Limitations & Future Work

  • High training cost: Stage 1 requires 64 × A100 GPUs for 40K steps; Stage 2 requires 16 × A100 GPUs, resulting in a substantial total compute budget.
  • Complex data construction pipeline: The pipeline involves RAFT optical flow, RAM++ tagging, Qwen3-VL captioning, GroundingDINO detection, SAM2 segmentation, and CoTracker3 trajectory tracking, making full reproduction difficult.
  • Evaluation primarily on a self-constructed benchmark: DreamOmni Bench is newly proposed and its community adoption has yet to be established.
  • Based solely on Wan2.1-1.3B: Larger VDM backbones (14B) may further unlock performance.
  • vs.

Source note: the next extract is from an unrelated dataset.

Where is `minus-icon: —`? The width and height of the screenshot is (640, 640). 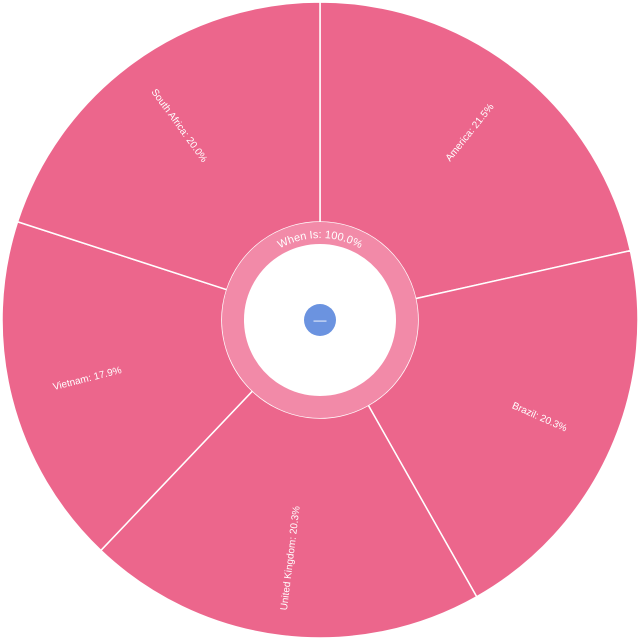
minus-icon: — is located at coordinates (320, 320).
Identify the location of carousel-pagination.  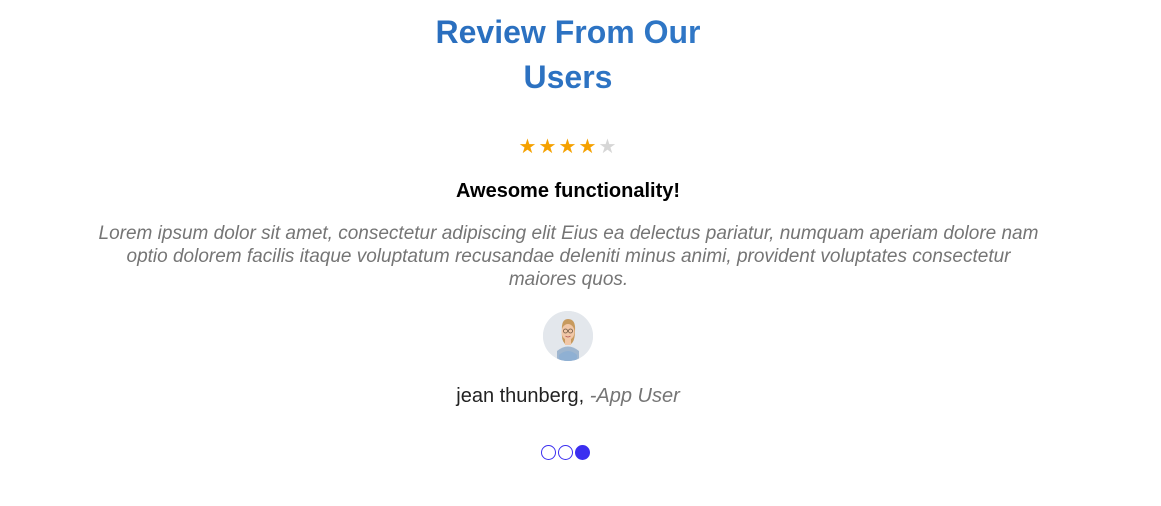
(566, 453).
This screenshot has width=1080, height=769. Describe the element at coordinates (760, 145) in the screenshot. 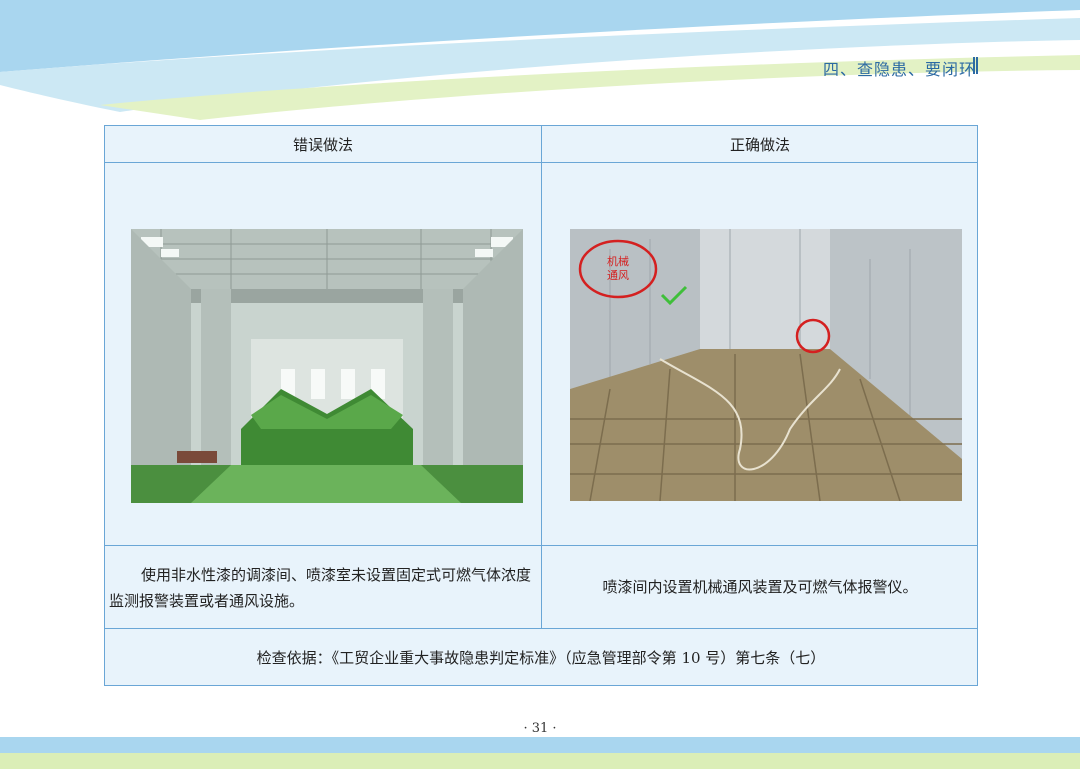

DreamVideo-2: DreamVideo-2 supports only single-subject coarse bbox control and exhibits weak identity preservation (Face-S 0.157 vs. 0.301) and poor motion accuracy (EPE 24.05 vs. 9.31). The performance gap is attributable to Group/Role Embeddings and LIReFL.
  • vs. Wan-Move: Wan-Move achieves precise trajectory control with 14B parameters but does not support identity customization. The proposed 1.3B model surpasses it across all motion metrics, indicating that architectural design is more important than parameter count.
  • vs. IPRO / Identity-GRPO: Both require decoding latents to pixels before computing identity rewards, incurring large GPU overhead and limiting feedback to the final denoising steps. LIReFL's fully latent-space operation is a decisive advantage.

Rating

  • Novelty: ⭐⭐⭐⭐⭐ First framework to unify multi-subject customization, omni-motion control, and latent-space identity RL.
  • Experimental Thoroughness: ⭐⭐⭐⭐⭐ Multiple benchmarks, multi-dimensional metrics, user studies, and comprehensive ablations.
  • Writing Quality: ⭐⭐⭐⭐ Systematic and complete, though extremely detail-heavy.
  • Value: ⭐⭐⭐⭐⭐ Defines a new state of the art and evaluation standard for video customization with motion control.